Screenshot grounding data
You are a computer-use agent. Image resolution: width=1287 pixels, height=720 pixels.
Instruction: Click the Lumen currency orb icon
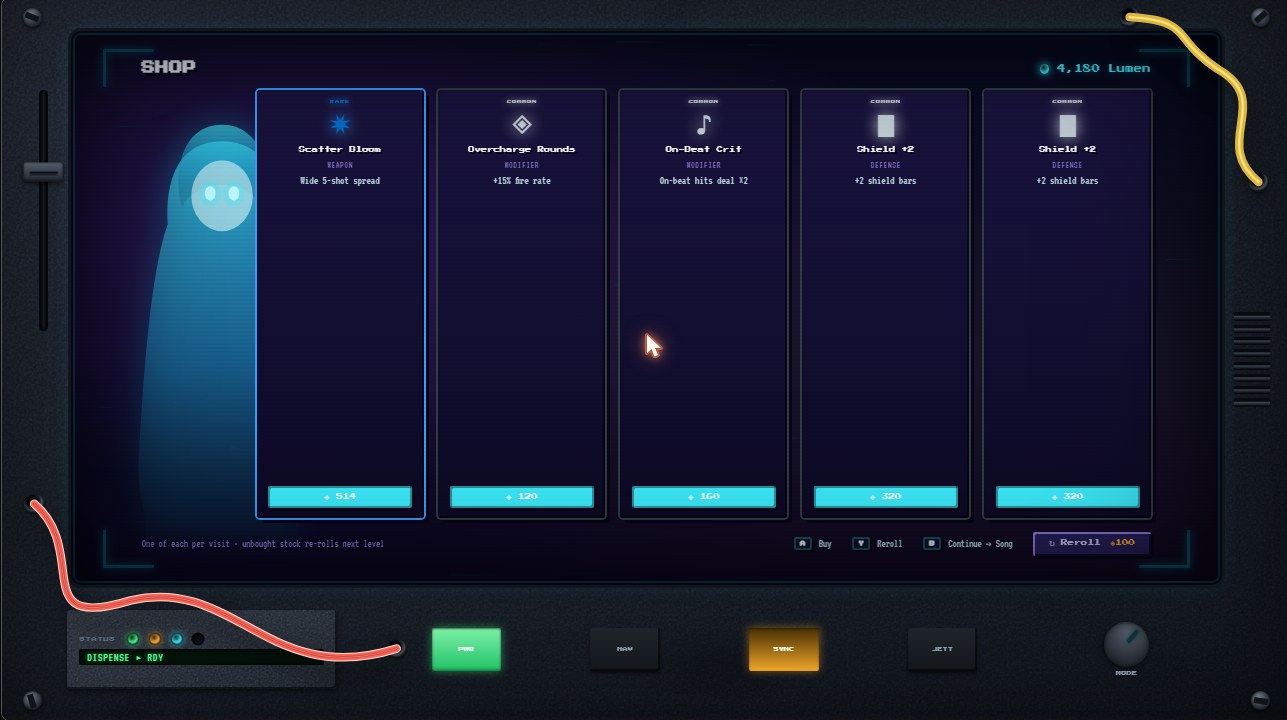tap(1044, 69)
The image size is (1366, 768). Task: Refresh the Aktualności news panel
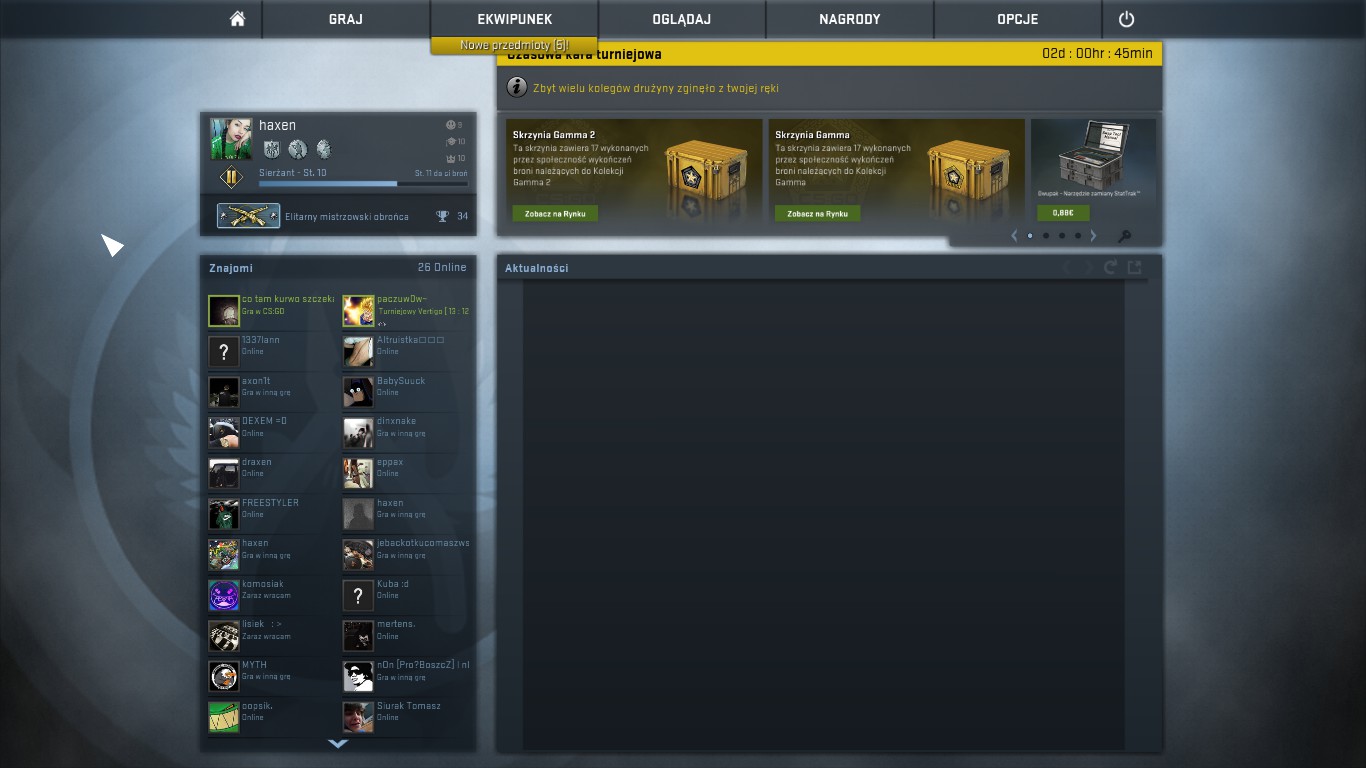point(1110,267)
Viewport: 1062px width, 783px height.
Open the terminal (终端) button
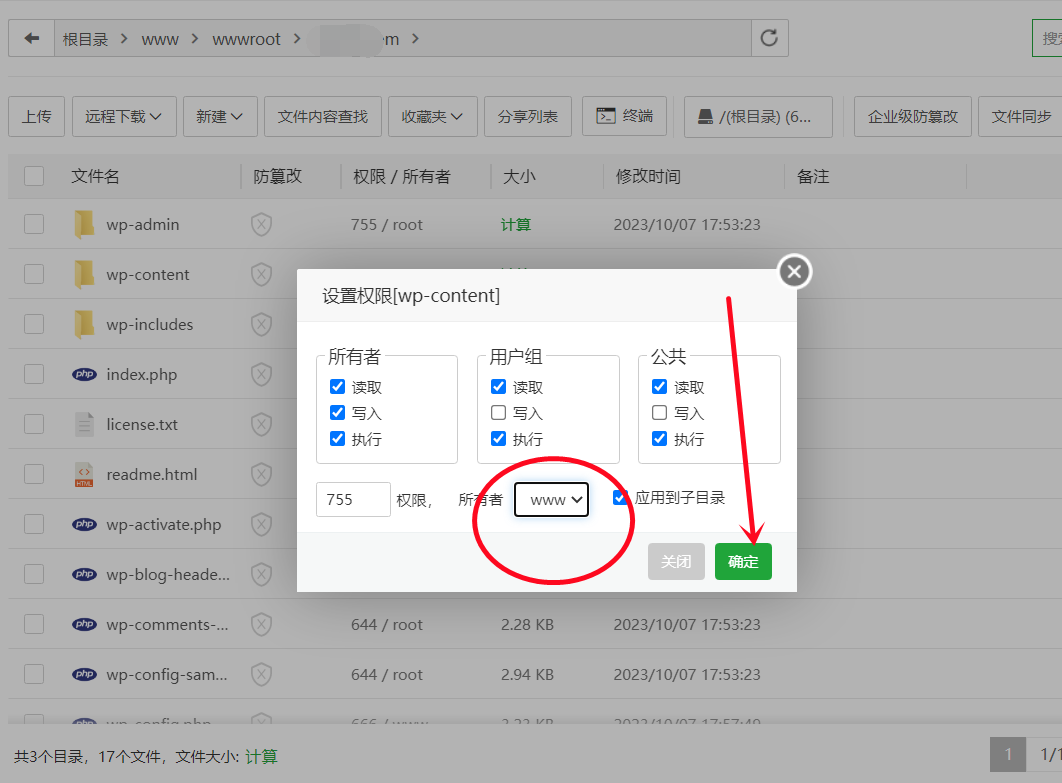click(x=625, y=117)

→ What the exercise asks
Give again, word for word, the line that contains "Viewport: 1062px width, 783px height." and every line after it through the end of the entries; omit the pictures.

→ Response below
Viewport: 1062px width, 783px height.
Open the terminal (终端) button
click(x=625, y=117)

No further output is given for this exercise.